Hadisi Kabul edip Yorumlayanlar

1-Ebû Şehbe: a) Coğrafya alimleri dünyanın her tarafını henüz keşfetmediler. Karalarda hâlâ insan ayağı değmedik yerler, Afrika gibi kıtalarda bilinmeyen bölgeler, birçok dağlarda tesbit edilememiş mağaralar mevcuttur. Denizlerdeki bilinmeyen yerler ise hayli hayli daha fazladır. Dünyanın dörtte üçünün deniz olduğu göz önüne alınırsa, Temîm'in gittiği adanın tesbit edilememiş olması makuldür. Bu adayı tesbit etsek bile, Allah'ın Temîm'e gösterdiği Deccâf'i bize de göstermesi gerekmez. Temîm onu gördükten sonra Allah'ın, takdir ettiği süreye kadar gözden kaybolması caizdir, b) Hayvanın konuşmasında şaşılacak birşey yoktur. Çünkü papağanlar bugün insanların dediklerini tekrarlamaktadır. Beşeriyet bugün cansız şeyleri konuşturma safhasına gelmişken, Allah'ın hayvanları konuşturması hayli hayli makuldür.
(Ebû Şehbe, D., s. 83-5)

2-el-Muallimî: el-Muallimî, ayetlerde ve hadislerde geçtiği gibi, meleklerin bir hikmete binaen insan suretine girebildiklerini, Allah'ın yine bir hikmete binaen şeytanlara da bu yönde izin verebileceğini ve karşılarına çıktıkları insanlara bu şekilde görünebileceklerini söyler. Cessâse'nin şeytan oldu-ğunu, bazılarının Deccâl'in de şeytan olduğunu söylediğini, bu durumda bir işkalin kalmadığını belirtir. Temîm'le arkadaşları Deccâl'i ve onun Cessâse'sini görmüşler, onlarla konuşmuşlar, daha sonra ise aslî suretlerine dönerek görünmez olmuşlardır. Eğer Deccal insan ise, bu durumda gördükleri şeytan suretinde Deccâl'dir. Çünkü Hz. Peygamber bir hadislerinde bu gece yaşayanlardan hiçbiri yüz sene sonra yeryüzünde kalmayacak, buyurmuştu.
( el-Muallimî, el-Envâru'i-Kâşife, s. 135-6)
3-Muhammed es-Seyyid Huseyn ez-Zehebî: ez-Zehebî, ilahi mesajla desteklenen Hz. Peygamber'in, Temîm'in anlattığı yalan olsa onu tasdik etmeyeceğini, ashabını toplamayacağını, hadiste acaip hususlar nakledilse de kabul ve tasdike aykırı bir şey İçermediğini, akla ve dine ters bir durum arz etmediğini belirtir. Hadisin pekçok tarikle pekçok İmam tarafından rivayet edilmesinin kuvvetini ortaya koyduğunu söyler ve ayette de hayvanın insanlarla konuşması zikredilmektedir der: "O söz tepelerine indiğinde, yerden onlar için bir dâbbe/hayvan çıkarırız da onlara, insanların bizim ayetlerimize gereğince inanmadıklarını söyler."

[Verilen Bilgiler]:
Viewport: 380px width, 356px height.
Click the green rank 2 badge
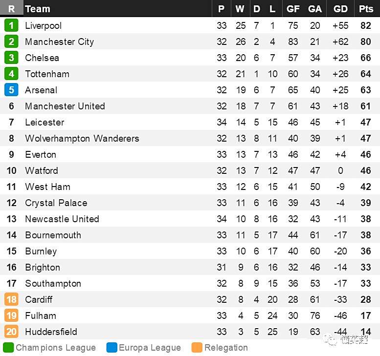pyautogui.click(x=11, y=42)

[Görev]: Temîm hadisini yorumlayan âlimlere dair metni kaldığı yerden sürdürün. Yukarıdaki satırlara başvurmanız gerekmez.

[Cevap]:
(ez-Zehebî, ferâ..., s.91-4)

4-Fethullah Gülen: Fethullah Gülen'in hadise getirdiği yorumun boyutu farklıdır: "Hristiyanken müslüman olan Temîmü'd-Dârî'nin bilmediği bir adada gördüğü son derece kıllı bir yaratığı "Cessâse" ve mağarada kendisini Deccal olarak takdim eden bir insan azmanını anlatan hadîs-i şerifi "Temîmü'd-Dârî Hristiyandi; bunu Hristiyanhktan getirmiştir" veya "böyle birşey mümkün değildir" diye hemen inkar yoluna mı gitmek gerek? Bu hadîsi, en azından, bazılarının trans halinde gördükleri bazı şeyler kabilinden anlayamaz mı? Öyle anlayalım değil. Kaldı ki, Temîmü'd-Dârî'nİn bu hadiseyi, hangi mekân buudunda gördüğünü de bilmiyoruz."
(Gülen, Sonsuz Nur, 11/365)

Hadisi Tenkit Edenler:

1-Reşîd Rıza: Bu rivayeti Kabul etmemektedir. Peygamberin bunu tasdik etmesinin caiz olmadığını söylemektedir. (Bkz. Tefsir, IX/397.)

2-Ahmed Emîn: Ahmed Emîn (1374/1954) Temîm'in anlattığı Cessâse hadisinin, hristiyan kitaplarından aklında kalan bir kıssa olduğunu söyler.(Fecrulislam s.159)

3-Mevdûdî: Mevdûdî (1399/1979), Deccâlin bağlı olduğu dair hikayenin Şeriatta hiçbir önemi olmayan efsane olduğunu söylemektedir.
Meseleler ve Çözümlen, 1/36-40,111/127-131.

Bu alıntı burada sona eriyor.